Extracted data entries
○ ○ ○ ○ ○

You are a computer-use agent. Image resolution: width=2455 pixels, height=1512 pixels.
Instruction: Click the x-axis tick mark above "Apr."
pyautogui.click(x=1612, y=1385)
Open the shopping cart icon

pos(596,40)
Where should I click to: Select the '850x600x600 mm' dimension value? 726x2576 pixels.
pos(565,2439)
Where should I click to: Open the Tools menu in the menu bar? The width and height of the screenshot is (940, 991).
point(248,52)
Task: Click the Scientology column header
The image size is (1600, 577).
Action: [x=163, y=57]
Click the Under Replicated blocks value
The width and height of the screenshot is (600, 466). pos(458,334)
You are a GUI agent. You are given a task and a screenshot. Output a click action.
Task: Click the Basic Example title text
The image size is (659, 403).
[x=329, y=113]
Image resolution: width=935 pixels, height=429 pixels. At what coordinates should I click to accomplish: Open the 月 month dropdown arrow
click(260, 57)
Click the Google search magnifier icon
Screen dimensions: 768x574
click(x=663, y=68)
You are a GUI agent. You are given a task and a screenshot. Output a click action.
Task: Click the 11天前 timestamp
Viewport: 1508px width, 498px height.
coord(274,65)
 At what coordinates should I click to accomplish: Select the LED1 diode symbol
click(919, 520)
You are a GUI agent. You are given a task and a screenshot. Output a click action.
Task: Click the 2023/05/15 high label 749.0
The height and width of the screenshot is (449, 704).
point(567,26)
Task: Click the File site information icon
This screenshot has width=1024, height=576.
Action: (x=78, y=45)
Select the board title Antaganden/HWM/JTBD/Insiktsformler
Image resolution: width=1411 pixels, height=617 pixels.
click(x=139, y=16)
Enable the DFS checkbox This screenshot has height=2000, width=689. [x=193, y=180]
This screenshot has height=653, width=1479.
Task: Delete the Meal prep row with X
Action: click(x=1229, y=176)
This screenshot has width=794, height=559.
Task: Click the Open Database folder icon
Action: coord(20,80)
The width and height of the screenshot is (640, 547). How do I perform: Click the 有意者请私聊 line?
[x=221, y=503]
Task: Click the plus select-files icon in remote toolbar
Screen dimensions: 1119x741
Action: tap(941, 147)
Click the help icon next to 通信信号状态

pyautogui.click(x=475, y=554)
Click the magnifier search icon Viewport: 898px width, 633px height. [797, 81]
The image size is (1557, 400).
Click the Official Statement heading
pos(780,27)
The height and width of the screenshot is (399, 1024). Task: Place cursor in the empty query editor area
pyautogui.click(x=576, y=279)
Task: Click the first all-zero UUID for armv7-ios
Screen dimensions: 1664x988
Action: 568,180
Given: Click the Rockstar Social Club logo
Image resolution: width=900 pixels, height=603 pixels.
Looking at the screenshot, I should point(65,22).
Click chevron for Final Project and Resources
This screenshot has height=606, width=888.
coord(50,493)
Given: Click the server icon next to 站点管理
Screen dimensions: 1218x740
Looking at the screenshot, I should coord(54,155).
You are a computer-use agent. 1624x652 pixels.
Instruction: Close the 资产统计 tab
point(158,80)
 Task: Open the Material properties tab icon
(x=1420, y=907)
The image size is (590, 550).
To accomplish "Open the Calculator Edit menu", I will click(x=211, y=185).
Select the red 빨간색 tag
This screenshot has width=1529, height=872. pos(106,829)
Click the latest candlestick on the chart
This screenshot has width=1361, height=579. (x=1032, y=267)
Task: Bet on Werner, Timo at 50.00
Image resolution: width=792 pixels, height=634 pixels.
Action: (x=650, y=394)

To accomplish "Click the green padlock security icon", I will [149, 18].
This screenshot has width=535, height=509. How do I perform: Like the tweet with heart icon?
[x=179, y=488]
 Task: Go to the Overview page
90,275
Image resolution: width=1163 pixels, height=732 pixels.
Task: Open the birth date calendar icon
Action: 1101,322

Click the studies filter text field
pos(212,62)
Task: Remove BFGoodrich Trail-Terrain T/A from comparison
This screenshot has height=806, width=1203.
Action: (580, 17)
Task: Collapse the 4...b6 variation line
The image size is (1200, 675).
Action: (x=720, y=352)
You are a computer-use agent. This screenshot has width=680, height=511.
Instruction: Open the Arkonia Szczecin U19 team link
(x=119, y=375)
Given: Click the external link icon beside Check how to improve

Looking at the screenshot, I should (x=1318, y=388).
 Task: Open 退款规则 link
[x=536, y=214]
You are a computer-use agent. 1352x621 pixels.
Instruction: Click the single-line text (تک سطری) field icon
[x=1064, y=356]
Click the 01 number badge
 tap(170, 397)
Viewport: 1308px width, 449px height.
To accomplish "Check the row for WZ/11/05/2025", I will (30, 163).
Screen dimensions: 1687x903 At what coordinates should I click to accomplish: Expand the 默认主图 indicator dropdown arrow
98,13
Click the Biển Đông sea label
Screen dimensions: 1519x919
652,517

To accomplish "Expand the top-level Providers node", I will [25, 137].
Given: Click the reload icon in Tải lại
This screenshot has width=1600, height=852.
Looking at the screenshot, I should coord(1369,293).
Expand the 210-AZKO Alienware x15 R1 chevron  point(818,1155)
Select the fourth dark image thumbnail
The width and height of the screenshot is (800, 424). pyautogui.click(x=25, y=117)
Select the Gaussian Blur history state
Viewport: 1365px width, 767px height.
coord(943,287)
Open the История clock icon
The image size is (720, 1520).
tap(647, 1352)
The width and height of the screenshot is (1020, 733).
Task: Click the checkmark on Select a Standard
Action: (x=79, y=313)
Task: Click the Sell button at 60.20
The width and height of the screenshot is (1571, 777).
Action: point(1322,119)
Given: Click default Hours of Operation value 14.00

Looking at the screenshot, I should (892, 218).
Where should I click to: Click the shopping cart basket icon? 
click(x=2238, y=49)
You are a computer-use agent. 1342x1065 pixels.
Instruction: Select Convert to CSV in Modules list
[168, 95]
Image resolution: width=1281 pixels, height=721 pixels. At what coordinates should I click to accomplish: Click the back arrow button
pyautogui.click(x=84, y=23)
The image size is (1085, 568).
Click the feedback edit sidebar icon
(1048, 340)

○ ○ ○ ○ ○

:: Work request ::
The answer must consist of every line from the records above that holds "will".

:: Task solution ::
To accomplish "Open the Calculator Edit menu", I will click(x=211, y=185).
To accomplish "Click the green padlock security icon", I will [149, 18].
To accomplish "Check the row for WZ/11/05/2025", I will (30, 163).
To accomplish "Expand the top-level Providers node", I will [25, 137].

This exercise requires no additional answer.